So, it's my fault about diskd. =)

But aufs still doesn't work at all! I.e. aufs works under 9.2-RELEASE, but crashes under 10.0-RELEASE.


----------



## xtaz (Feb 2, 2014)

I can confirm what you've found. I used www/squid33 for years with aufs and then there were some changes made to the port to allow it to be compiled with `clang` on FreeBSD 10. It just crashes with signal 11 when you try and run things like `squid -z`. I never actually got around to reporting it though. Probably worth sending in a problem report.


----------



## Mox (Feb 5, 2014)

xtaz said:
			
		

> I can confirm what you've found. I used www/squid33 for years with aufs and then there were some changes made to the port to allow it to be compiled with `clang` on FreeBSD 10. It just crashes with signal 11 when you try and run things like `squid -z`. I never actually got around to reporting it though. Probably worth sending in a problem report.

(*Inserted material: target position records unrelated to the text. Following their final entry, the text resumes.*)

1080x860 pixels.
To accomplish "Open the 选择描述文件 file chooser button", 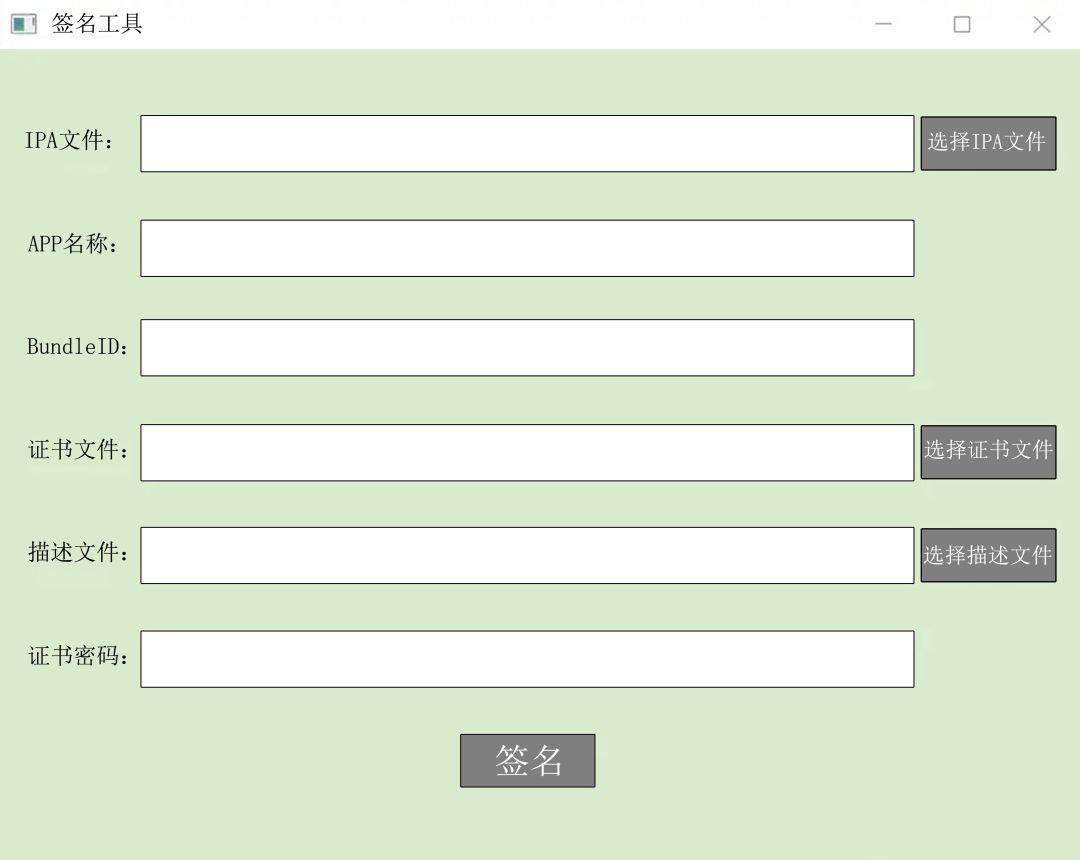I will (x=988, y=555).
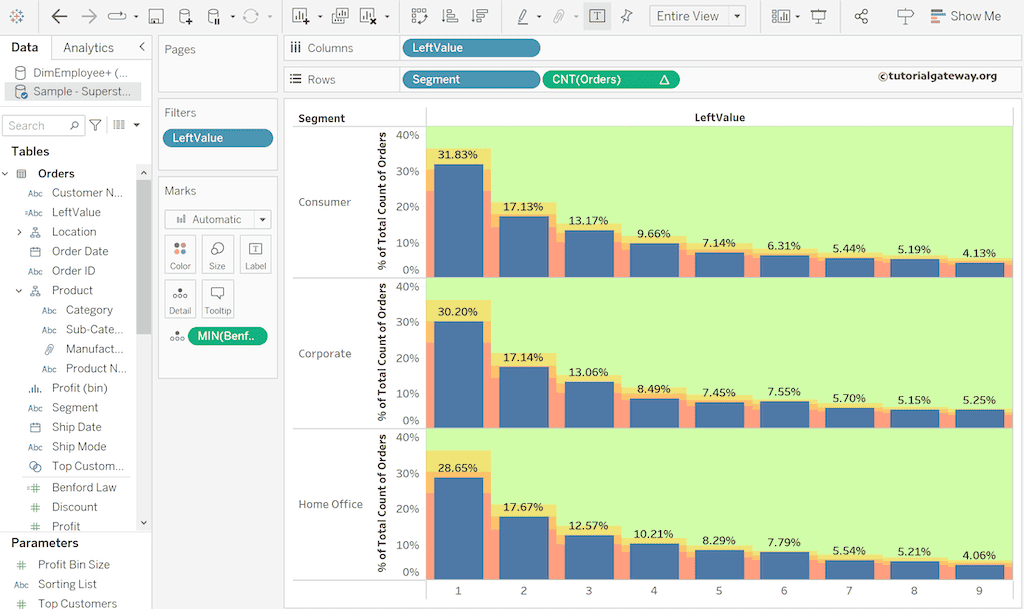Open the Color marks card

tap(180, 254)
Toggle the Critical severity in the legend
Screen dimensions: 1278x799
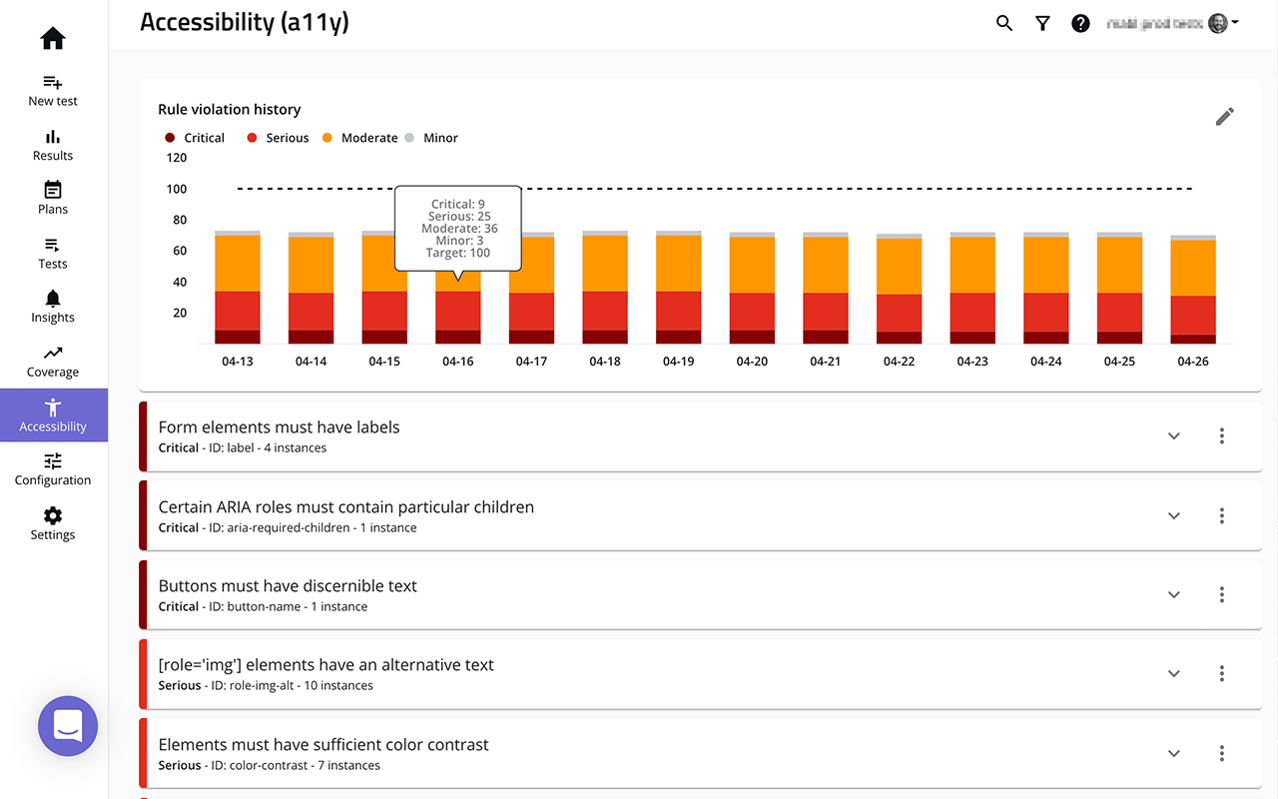(x=194, y=137)
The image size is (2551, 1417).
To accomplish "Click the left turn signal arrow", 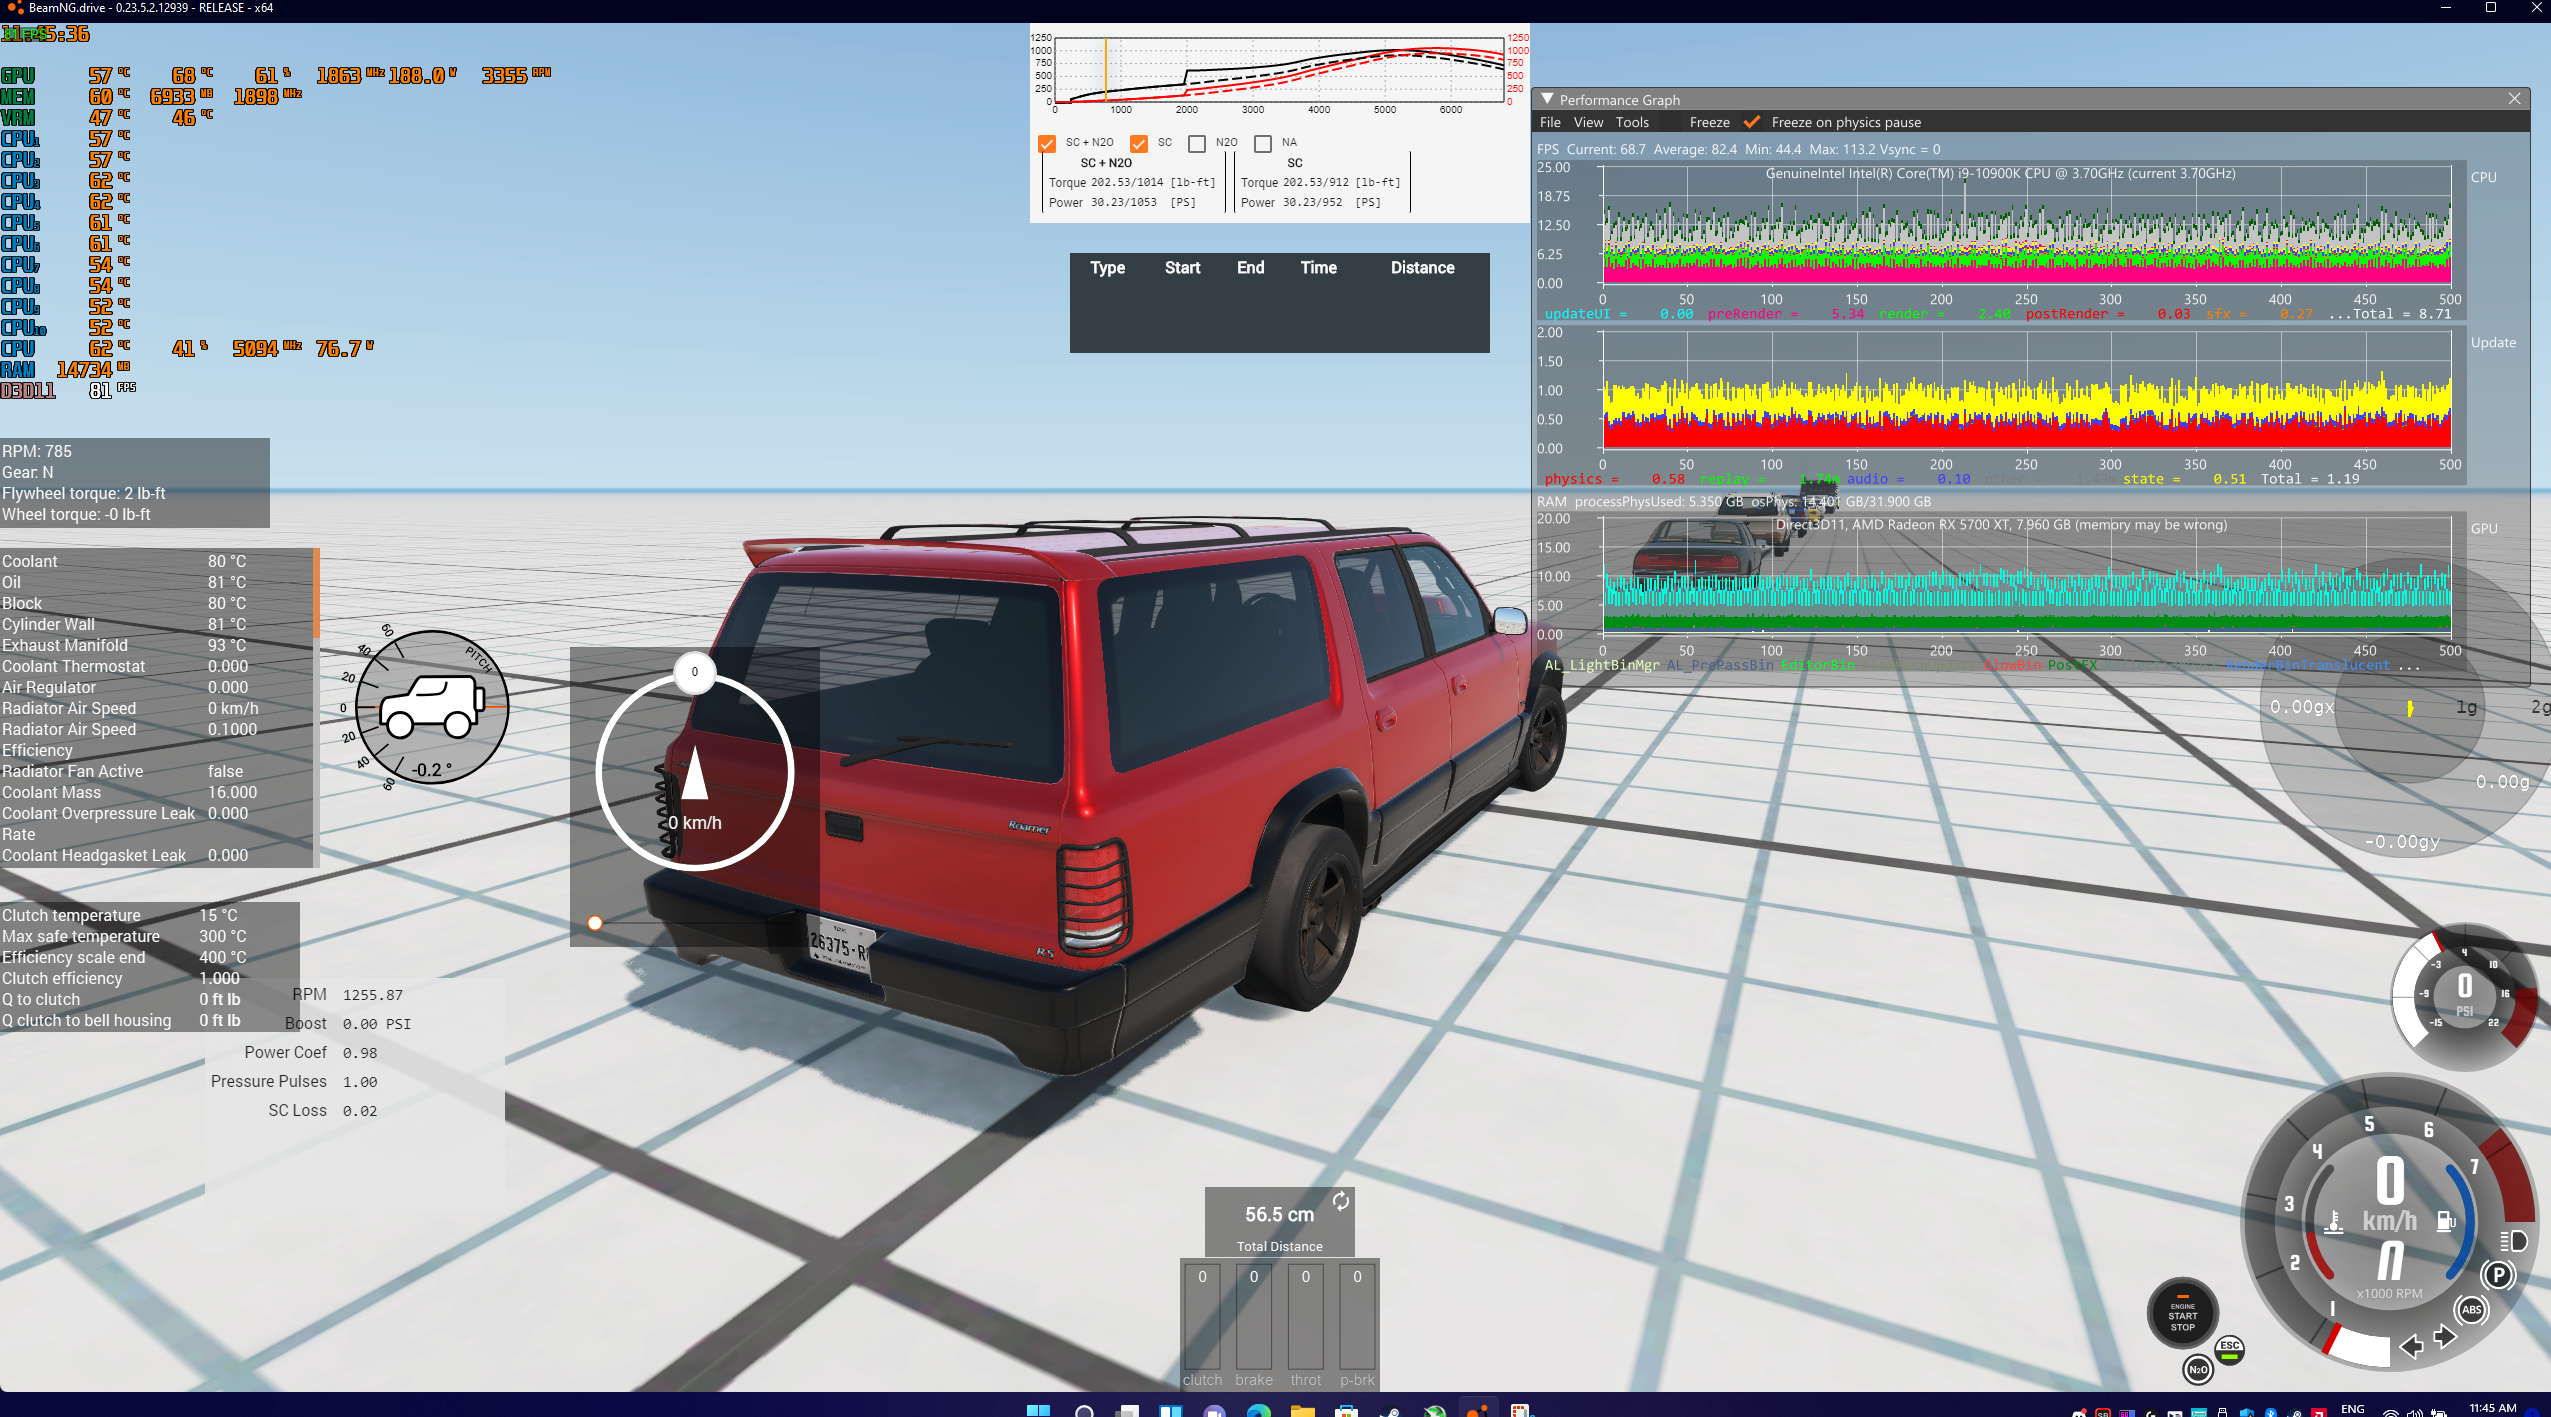I will click(x=2412, y=1346).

Thank you! What's better: write a PR or write to freebsd-stable?


----------



## SirDice (Feb 5, 2014)

Mox said:
			
		

> What's better: write a PR or write to freebsd-stable?


It won't hurt to do both. You can refer to the PR in the email to the mailing list. The PR is mainly there to keep track of bugs and fixes. The mailing lists are usually used for discussions on how to fix them.


----------



## xtaz (Feb 7, 2014)

Although freebsd-ports is probably better than freebsd-stable for that. I'll definitely be interested in a fix for this. But I unfortunately never reported it at the time because I don't actually use squid very often so forgot about it until I read this thread. Thanks!


----------



## Mox (Feb 7, 2014)

Thank you! I wrote to freebsd-ports@


----------